> **Extrait du document**:

Eglises d'Asie

La presse et l’affaire Chân Tin

Publié le 18/03/2010




On ne connaît pas encore avec certitude le nombre et l’identité des personnes qui, aux mois d’avril et mai derniers, ont fait l’objet de mesures d’incarcération ou de mise en résidence surveillée. La presse vietnamienne s’est montrée à ce sujet fort discrète. Seuls, ont bénéficié d’une relative publicité les cas du P. Chân Tin et de M. Nguyên Ngoc Lan, mis en résidence surveillée le 16 mai 1990, ainsi que celui de Michael D. Morrow, arrêté le 23 avril 1990, relâché le 14 mai 1990, et interrogé, selon ses propres dires, sur ses relations avec les milieux catholiques dissidents.

Dès le lendemain, le quotidien du Parti, “Nhân Dân” (Le Peuple) et la “Voix du Vietnam” (radio officielle) (16) annonçaient la nouvelle et la commentaient abondamment. Le même jour, le quotidien de Hô Chi Minh-Ville, “Saïgon Giai Phong” (Saïgon libéré) consacrait à l’affaire un article et un éditorial. L’article citait “in extenso” le communiqué du Comité populaire de Hô Chi Minh-Ville. On y apprenait en particulier que les deux intellectuels catholiques impliqués dans l’affaire n’étaient pas l’objet de la même mesure administrative. Au P. Chân Tin, étaient appliquées les dispositions de la loi concernant l’interdiction de résidence. M. Nguyen Ngoc Lan, lui, se voyait assigné à résidence. Il est probable que dans la réalité, ces deux mesures auront exactement le même effet.

> **Consigne écrite 1**: Exprimez sous forme de liste JSON de chaînes les lignes des entrées situées entre celle qui contient "1904x917 pixels. At" et celle qui contient "[x=341, y=347]", ces deux lignes incluses. Chaque ligne doit devenir une chaîne, et les lignes vides doivent être omises.

> **Données d'entrée**:
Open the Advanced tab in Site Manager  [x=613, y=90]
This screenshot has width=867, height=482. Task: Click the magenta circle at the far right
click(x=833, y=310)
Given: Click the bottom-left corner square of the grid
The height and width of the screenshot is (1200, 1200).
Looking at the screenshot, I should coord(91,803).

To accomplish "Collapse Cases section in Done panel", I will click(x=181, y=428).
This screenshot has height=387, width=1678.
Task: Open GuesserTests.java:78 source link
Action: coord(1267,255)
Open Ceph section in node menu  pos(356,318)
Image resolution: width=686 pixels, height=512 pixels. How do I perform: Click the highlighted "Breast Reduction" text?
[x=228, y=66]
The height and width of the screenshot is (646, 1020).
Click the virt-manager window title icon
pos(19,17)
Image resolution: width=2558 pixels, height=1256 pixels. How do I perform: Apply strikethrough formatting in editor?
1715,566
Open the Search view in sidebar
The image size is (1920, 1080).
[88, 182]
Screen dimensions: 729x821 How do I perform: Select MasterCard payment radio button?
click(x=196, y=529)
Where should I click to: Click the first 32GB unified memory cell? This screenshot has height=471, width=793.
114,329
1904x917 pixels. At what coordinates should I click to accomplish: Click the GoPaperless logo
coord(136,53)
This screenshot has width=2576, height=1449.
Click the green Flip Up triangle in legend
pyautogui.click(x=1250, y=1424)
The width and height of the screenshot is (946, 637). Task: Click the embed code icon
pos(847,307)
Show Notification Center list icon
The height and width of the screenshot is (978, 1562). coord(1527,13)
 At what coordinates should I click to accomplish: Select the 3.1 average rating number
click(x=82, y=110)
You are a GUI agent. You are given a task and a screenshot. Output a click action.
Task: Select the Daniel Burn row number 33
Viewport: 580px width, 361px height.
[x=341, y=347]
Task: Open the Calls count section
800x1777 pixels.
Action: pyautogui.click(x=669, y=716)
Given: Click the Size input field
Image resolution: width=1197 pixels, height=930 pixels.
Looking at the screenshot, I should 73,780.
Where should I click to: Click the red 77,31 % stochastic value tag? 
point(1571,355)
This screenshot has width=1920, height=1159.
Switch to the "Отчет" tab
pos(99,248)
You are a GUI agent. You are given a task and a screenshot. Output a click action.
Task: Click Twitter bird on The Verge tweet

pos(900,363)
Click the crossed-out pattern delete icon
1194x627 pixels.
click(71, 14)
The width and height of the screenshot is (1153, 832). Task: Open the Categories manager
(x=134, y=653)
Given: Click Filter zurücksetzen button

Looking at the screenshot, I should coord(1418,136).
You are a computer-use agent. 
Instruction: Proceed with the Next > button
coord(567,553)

> **Consigne écrite 2**: Rédigez la suite de l'article sur la presse et l'affaire Chân Tin.

> **Réponse attendue 1**:
[
  "1904x917 pixels. At what coordinates should I click to accomplish: Click the GoPaperless logo",
  "coord(136,53)",
  "This screenshot has width=2576, height=1449.",
  "Click the green Flip Up triangle in legend",
  "pyautogui.click(x=1250, y=1424)",
  "The width and height of the screenshot is (946, 637). Task: Click the embed code icon",
  "pos(847,307)",
  "Show Notification Center list icon",
  "The height and width of the screenshot is (978, 1562). coord(1527,13)",
  " At what coordinates should I click to accomplish: Select the 3.1 average rating number",
  "click(x=82, y=110)",
  "You are a GUI agent. You are given a task and a screenshot. Output a click action.",
  "Task: Select the Daniel Burn row number 33",
  "Viewport: 580px width, 361px height.",
  "[x=341, y=347]"
]

> **Réponse attendue 2**:
L’éditorial insistait sur le trouble jeté au sein de la population par les propos et les agissements anti-socialistes du P. Chân Tin et celui qui est appelé son “collaborateur effectif”, M. Nguyên Ngoc Lan. “Les croyants comme les non-croyants n’ont d’autres aspirations que de vivre en paix, dans l’union et la concorde, d’édifier pour eux une vie prospère, de construire leur pays à qui la politique de renouveau offre désormais de belles perspectives. La conscience et le patriotisme de notre peuple ne peuvent admettre aucune action susceptible de provoquer un quelconque bouleversement de l’ordre socialAprès le plenum du mois de mars dernier, le maître mot reste la “stabilité politique”, y compris à l’intérieur de l’Eglise catholique puisque l’auteur de l’article du “Saigon Giai Phong” reproche au P. Chân Tin et à son ami d’avoir dans leurs écrits et propos, attaqué directement l’orientation de l’Eglise vietnamienne, telle qu’elle est définie dans la lettre commune des évêques de 1980, d’avoir mis en cause la hiérarchie et, surtout, le Comité d’union des catholiques patriotes.

C’est cependant, dans le journal “Công An”, (Sûreté), organe de la Sûreté de Hô Chi Minh-Ville, en date du 23 mai 1990 que l’on trouve les détails et les commentaires les plus intéressants sur l’affaire. On y décrit la fouille des appartements des deux intéressés:

” Dans la matinée du 16mai 1990, en même temps qu’étaient promulguées les mesures administratives concernant les intéressés, les organes responsables entreprenaient la fouille des deux chambres personnelles de Nguyen Tin et Nguyên Ngoc Lan, au couvent des pères rédemptoristes, 38, rue Ky Dông . Ils ont saisi 4 kilos de documents: journaux, courrier ainsi qu’une chronique journalière calomniant le régime. Il y avait aussi de nombreux documents et journaux venant de l’étranger ou sur le point d’y être envoyés, des lettres de Mr Nguyên Tin pour le père Nguyên Hô Dinh, responsable de la revue “Notre Dame du Perpétuel Secours” en Californie.(17)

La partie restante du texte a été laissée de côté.